Sin duda, el avance que ha permitido el gran salto de la empresa ha sido la puesta en marcha de Cove. Unos módulos –una especie de palas– sumergidos que empujan el agua con una frecuencia y fuerza modificables. Esto se consigue a través de un avanzado software con una interfaz muy sencilla. De esta forma, las olas pueden configurarse según la demanda del usuario.

El fondo de la laguna está construido con una angulación y una profundidad que garantizan el correcto funcionamiento del modelo. Toda la maquinaria se esconde bajo el agua.

La diferencia de altura y de calidad del oleaje no es significativa respecto al producido por el antiguo sistema Lagoon. Sin embargo, la mayor innovación reside en su rendimiento, que permite una mayor versatilidad y un mayor ahorro energético.

Con esta tecnología, cada ola de dos metros cuesta unos 10 céntimos.
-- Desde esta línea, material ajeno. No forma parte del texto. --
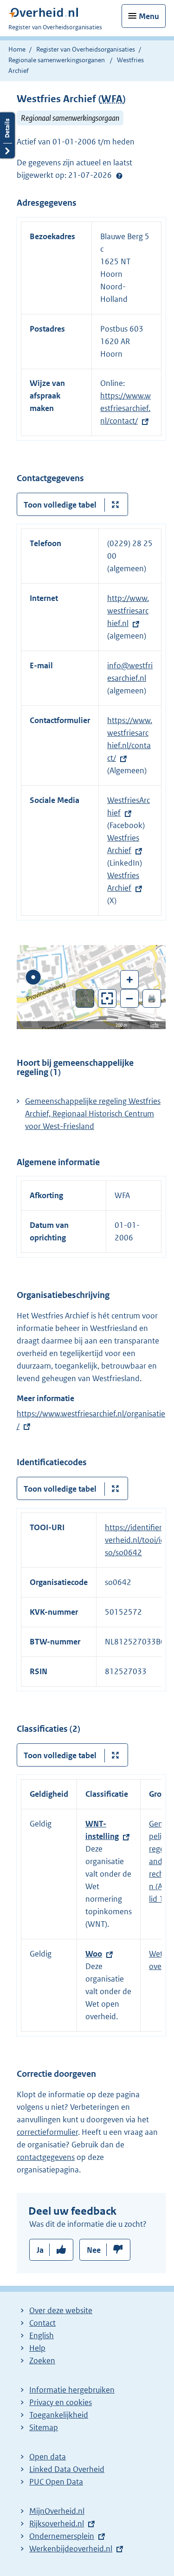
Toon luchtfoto (85, 998)
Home (17, 49)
En 2016 se realizó una demostración del sistema en el centro de I+D y un año más tarde se empezó a comercializar.

En ambos modelos, teóricamente, la instalación podría llevarse a cabo en una laguna natural. Pero la efectividad del producto exige unos niveles constantes de agua. Son factores que repercuten considerablemente en el resultado final. “En la mayoría de los casos compensa hacer una balsa específica”, señala Odriozola.

Para 2017 y 2018, la empresa tiene planificada una cartera de ocho proyectos en los cinco continentes. En estos momentos tiene cerrados dos contratos y seis más a punto de firmar. “Van a ser años muy intensos para nosotros”, destaca Odriozola.